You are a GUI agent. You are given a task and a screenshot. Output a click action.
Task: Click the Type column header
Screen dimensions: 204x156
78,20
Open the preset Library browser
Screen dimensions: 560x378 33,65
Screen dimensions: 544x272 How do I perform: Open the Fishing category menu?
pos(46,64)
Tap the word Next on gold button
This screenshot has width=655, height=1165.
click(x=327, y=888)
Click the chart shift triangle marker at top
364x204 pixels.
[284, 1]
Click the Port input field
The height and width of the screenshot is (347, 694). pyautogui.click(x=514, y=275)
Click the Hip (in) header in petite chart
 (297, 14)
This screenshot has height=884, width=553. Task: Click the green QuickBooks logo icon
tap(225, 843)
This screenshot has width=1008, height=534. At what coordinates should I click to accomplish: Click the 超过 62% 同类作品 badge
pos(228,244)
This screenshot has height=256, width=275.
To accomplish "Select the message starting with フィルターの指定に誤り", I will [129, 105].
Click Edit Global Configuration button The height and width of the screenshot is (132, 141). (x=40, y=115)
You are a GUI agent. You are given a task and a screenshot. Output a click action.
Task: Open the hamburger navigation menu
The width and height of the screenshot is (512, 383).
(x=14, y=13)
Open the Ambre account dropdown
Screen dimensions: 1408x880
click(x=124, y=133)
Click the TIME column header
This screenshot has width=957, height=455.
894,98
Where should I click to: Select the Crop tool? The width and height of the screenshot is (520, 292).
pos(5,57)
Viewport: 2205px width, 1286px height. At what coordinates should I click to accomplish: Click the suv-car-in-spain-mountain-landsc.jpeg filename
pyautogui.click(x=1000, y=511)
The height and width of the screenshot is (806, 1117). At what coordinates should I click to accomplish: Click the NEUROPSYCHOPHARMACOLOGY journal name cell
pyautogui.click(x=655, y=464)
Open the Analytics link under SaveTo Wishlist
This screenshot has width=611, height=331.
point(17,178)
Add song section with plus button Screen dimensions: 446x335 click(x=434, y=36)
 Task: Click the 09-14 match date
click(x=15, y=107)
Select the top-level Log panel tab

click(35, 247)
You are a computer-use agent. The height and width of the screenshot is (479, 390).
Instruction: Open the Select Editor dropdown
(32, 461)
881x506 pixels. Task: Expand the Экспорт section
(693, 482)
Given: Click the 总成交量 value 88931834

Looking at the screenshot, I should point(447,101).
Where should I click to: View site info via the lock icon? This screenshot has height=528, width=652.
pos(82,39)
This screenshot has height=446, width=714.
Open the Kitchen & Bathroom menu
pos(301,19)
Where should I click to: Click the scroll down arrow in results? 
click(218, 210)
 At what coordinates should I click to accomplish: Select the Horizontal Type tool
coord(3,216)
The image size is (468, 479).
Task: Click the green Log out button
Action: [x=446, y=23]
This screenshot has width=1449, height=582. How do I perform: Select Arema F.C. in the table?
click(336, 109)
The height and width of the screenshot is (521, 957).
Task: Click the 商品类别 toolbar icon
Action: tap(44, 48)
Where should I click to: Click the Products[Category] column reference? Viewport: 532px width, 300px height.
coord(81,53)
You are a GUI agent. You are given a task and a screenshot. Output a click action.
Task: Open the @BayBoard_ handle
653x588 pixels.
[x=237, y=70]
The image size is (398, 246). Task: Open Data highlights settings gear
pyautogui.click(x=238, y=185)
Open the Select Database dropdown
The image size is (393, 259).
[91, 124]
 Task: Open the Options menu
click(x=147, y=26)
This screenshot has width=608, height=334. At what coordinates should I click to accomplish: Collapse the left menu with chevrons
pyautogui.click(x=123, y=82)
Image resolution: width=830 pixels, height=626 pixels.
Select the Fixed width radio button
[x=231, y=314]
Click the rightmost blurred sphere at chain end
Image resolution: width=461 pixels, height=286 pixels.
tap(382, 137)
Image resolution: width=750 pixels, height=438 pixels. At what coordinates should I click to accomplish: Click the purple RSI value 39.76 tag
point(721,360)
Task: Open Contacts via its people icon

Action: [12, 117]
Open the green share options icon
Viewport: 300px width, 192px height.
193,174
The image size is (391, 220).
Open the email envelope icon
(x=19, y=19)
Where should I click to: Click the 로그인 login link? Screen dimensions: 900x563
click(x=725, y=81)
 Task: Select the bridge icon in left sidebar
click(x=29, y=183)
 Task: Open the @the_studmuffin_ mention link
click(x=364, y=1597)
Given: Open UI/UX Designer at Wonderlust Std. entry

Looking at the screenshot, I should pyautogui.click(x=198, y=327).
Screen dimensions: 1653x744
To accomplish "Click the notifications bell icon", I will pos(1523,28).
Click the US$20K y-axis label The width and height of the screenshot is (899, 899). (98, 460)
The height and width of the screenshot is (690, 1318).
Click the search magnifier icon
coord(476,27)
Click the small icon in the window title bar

* TASK STATEMENT *
When answering, write out each of the lines above exactly as given.

* EXERCISE SOLUTION *
You are a GUI agent. You are given a task and a screenshot. Output a click action.
Task: Click the Type column header
Screen dimensions: 204x156
78,20
Open the preset Library browser
Screen dimensions: 560x378 33,65
Screen dimensions: 544x272 How do I perform: Open the Fishing category menu?
pos(46,64)
Tap the word Next on gold button
This screenshot has width=655, height=1165.
click(x=327, y=888)
Click the chart shift triangle marker at top
364x204 pixels.
[284, 1]
Click the Port input field
The height and width of the screenshot is (347, 694). pyautogui.click(x=514, y=275)
Click the Hip (in) header in petite chart
 (297, 14)
This screenshot has height=884, width=553. Task: Click the green QuickBooks logo icon
tap(225, 843)
This screenshot has width=1008, height=534. At what coordinates should I click to accomplish: Click the 超过 62% 同类作品 badge
pos(228,244)
This screenshot has height=256, width=275.
To accomplish "Select the message starting with フィルターの指定に誤り", I will [129, 105].
Click Edit Global Configuration button The height and width of the screenshot is (132, 141). (x=40, y=115)
You are a GUI agent. You are given a task and a screenshot. Output a click action.
Task: Open the hamburger navigation menu
The width and height of the screenshot is (512, 383).
(x=14, y=13)
Open the Ambre account dropdown
Screen dimensions: 1408x880
click(x=124, y=133)
Click the TIME column header
This screenshot has width=957, height=455.
894,98
Where should I click to: Select the Crop tool? The width and height of the screenshot is (520, 292).
pos(5,57)
Viewport: 2205px width, 1286px height. At what coordinates should I click to accomplish: Click the suv-car-in-spain-mountain-landsc.jpeg filename
pyautogui.click(x=1000, y=511)
The height and width of the screenshot is (806, 1117). At what coordinates should I click to accomplish: Click the NEUROPSYCHOPHARMACOLOGY journal name cell
pyautogui.click(x=655, y=464)
Open the Analytics link under SaveTo Wishlist
This screenshot has width=611, height=331.
point(17,178)
Add song section with plus button Screen dimensions: 446x335 click(x=434, y=36)
 Task: Click the 09-14 match date
click(x=15, y=107)
Select the top-level Log panel tab

click(35, 247)
You are a computer-use agent. The height and width of the screenshot is (479, 390).
Instruction: Open the Select Editor dropdown
(32, 461)
881x506 pixels. Task: Expand the Экспорт section
(693, 482)
Given: Click the 总成交量 value 88931834

Looking at the screenshot, I should point(447,101).
Where should I click to: View site info via the lock icon? This screenshot has height=528, width=652.
pos(82,39)
This screenshot has height=446, width=714.
Open the Kitchen & Bathroom menu
pos(301,19)
Where should I click to: Click the scroll down arrow in results? 
click(218, 210)
 At what coordinates should I click to accomplish: Select the Horizontal Type tool
coord(3,216)
The image size is (468, 479).
Task: Click the green Log out button
Action: [x=446, y=23]
This screenshot has width=1449, height=582. How do I perform: Select Arema F.C. in the table?
click(336, 109)
The height and width of the screenshot is (521, 957).
Task: Click the 商品类别 toolbar icon
Action: tap(44, 48)
Where should I click to: Click the Products[Category] column reference? Viewport: 532px width, 300px height.
coord(81,53)
You are a GUI agent. You are given a task and a screenshot. Output a click action.
Task: Open the @BayBoard_ handle
653x588 pixels.
[x=237, y=70]
The image size is (398, 246). Task: Open Data highlights settings gear
pyautogui.click(x=238, y=185)
Open the Select Database dropdown
The image size is (393, 259).
[91, 124]
 Task: Open the Options menu
click(x=147, y=26)
This screenshot has width=608, height=334. At what coordinates should I click to accomplish: Collapse the left menu with chevrons
pyautogui.click(x=123, y=82)
Image resolution: width=830 pixels, height=626 pixels.
Select the Fixed width radio button
[x=231, y=314]
Click the rightmost blurred sphere at chain end
Image resolution: width=461 pixels, height=286 pixels.
tap(382, 137)
Image resolution: width=750 pixels, height=438 pixels. At what coordinates should I click to accomplish: Click the purple RSI value 39.76 tag
point(721,360)
Task: Open Contacts via its people icon

Action: [12, 117]
Open the green share options icon
Viewport: 300px width, 192px height.
193,174
The image size is (391, 220).
Open the email envelope icon
(x=19, y=19)
Where should I click to: Click the 로그인 login link? Screen dimensions: 900x563
click(x=725, y=81)
 Task: Select the bridge icon in left sidebar
click(x=29, y=183)
 Task: Open the @the_studmuffin_ mention link
click(x=364, y=1597)
Given: Open UI/UX Designer at Wonderlust Std. entry

Looking at the screenshot, I should pyautogui.click(x=198, y=327).
Screen dimensions: 1653x744
To accomplish "Click the notifications bell icon", I will pos(1523,28).
Click the US$20K y-axis label The width and height of the screenshot is (899, 899). (98, 460)
The height and width of the screenshot is (690, 1318).
Click the search magnifier icon
coord(476,27)
Click the small icon in the window title bar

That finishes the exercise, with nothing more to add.